The company has already negotiated with suppliers of
high-fructose corn syrup for its Mexican bottling facilities next
year, he added, with the expectation that fructose will fulfill
more than 60% of its sweetener needs here and that sugar will cover
the rest.
The price negotiated for high-fructose corn syrup next year in
Mexico is 5%-6% higher than the average price the bottler has paid
for the sweetener in 2011, Trevino said.
The executive is more optimistic about PET plastic prices going
forward, saying that the company expects flat PET expenses, or even
a modest improvement, in 2012.
Trevino remarked that while PET prices can be volatile, the
bottler has noticed reductions in PET prices over the last two
weeks.
Wages have also pressured profitability, as workers in Argentina
and Venezuela recently secured salary increases above local rates
of inflation and low unemployment in Brazil has made it challenging
to recruit skilled workers there.
Trevino said Coke Femsa has had to offer new hires in Brazil
bigger salaries than in the past, while simultaneously having to
recruit from other industries and thus dedicate more time and money
to staff training.
The company is also shifting greater financial resources to
marketing in several markets, notably trying to boost its
competitive position in Mexico in anticipation of fiercer
competition from a unified PepsiCo Inc. (PEP) bottler here.
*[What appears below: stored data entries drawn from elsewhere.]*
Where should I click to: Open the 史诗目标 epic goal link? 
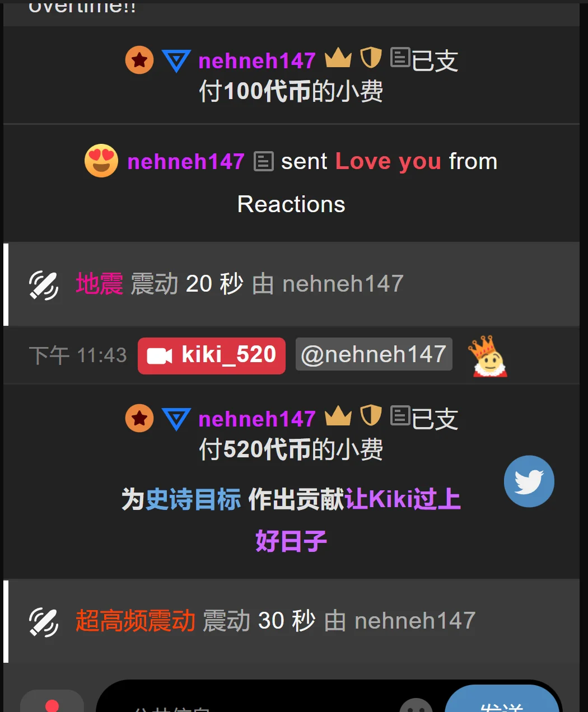click(x=193, y=499)
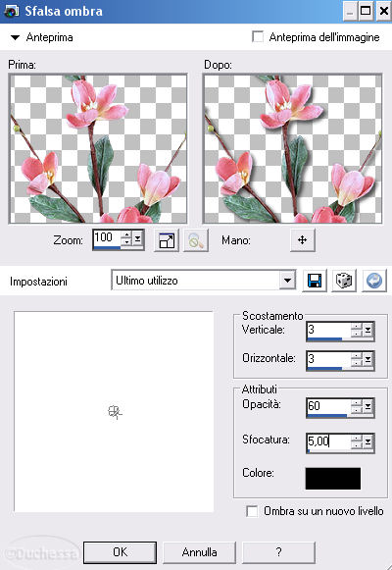
Task: Collapse the Anteprima preview section
Action: (15, 37)
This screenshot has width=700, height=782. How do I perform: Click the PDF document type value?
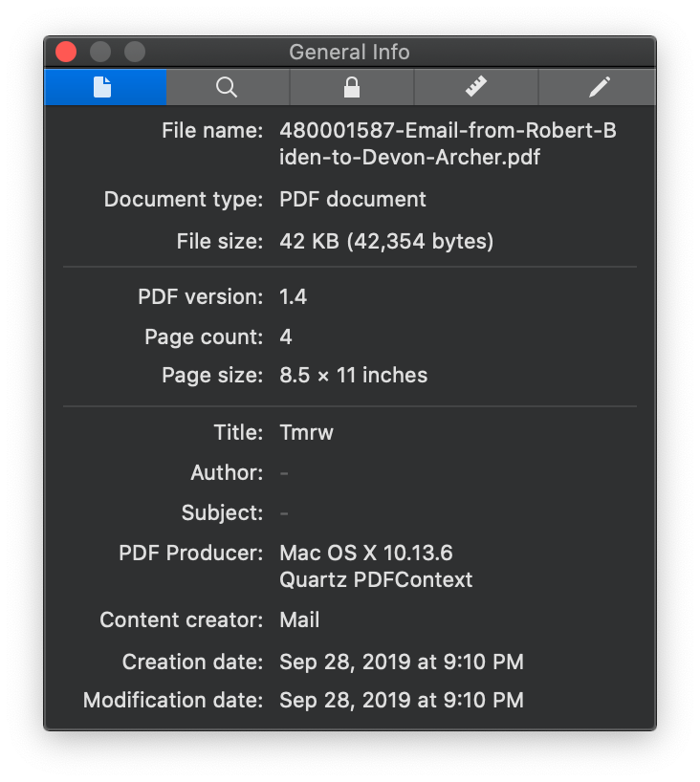point(353,200)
Pepsi announced plans in July to form a nationwide beverage
company in Mexico via a joint venture with local bottler Grupo
Embotelladoras Unidas SAB (GEUPEC.MX) and Venezuelan food and drink
producer Empresas Polar.
Trevino said Coke Femsa is trying to capture new points of sale
and secure optimal positioning in stores amid expectations of
more-focused efforts from Pepsi.
The executive highlighted Coke Femsa's significant cash flow
generation as a source of flexibility to invest in the business
both organically and via mergers and acquisitions amid accelerated
consolidation in the bottling industry.
Mexican Coke bottlers Arca and Continental merged during the
second quarter of this year to create Arca Continental SAB (AC.MX,
EMBVF), the second-biggest Coke bottler in Latin America.
Coca-Cola Femsa followed that move by announcing the purchase of
two regional Coke bottlers in Mexico.
There are nine additional independent bottlers in the Mexican
Coke system.
Coke Femsa reported earlier Thursday that its cash flow as
measured by earnings before interest, taxes, depreciation and
amortization grew 12.3% on the year in the third quarter to MXN5.89
billion. At end-September the company showed cash, cash equivalents
and marketable securities of MXN18.65 billion.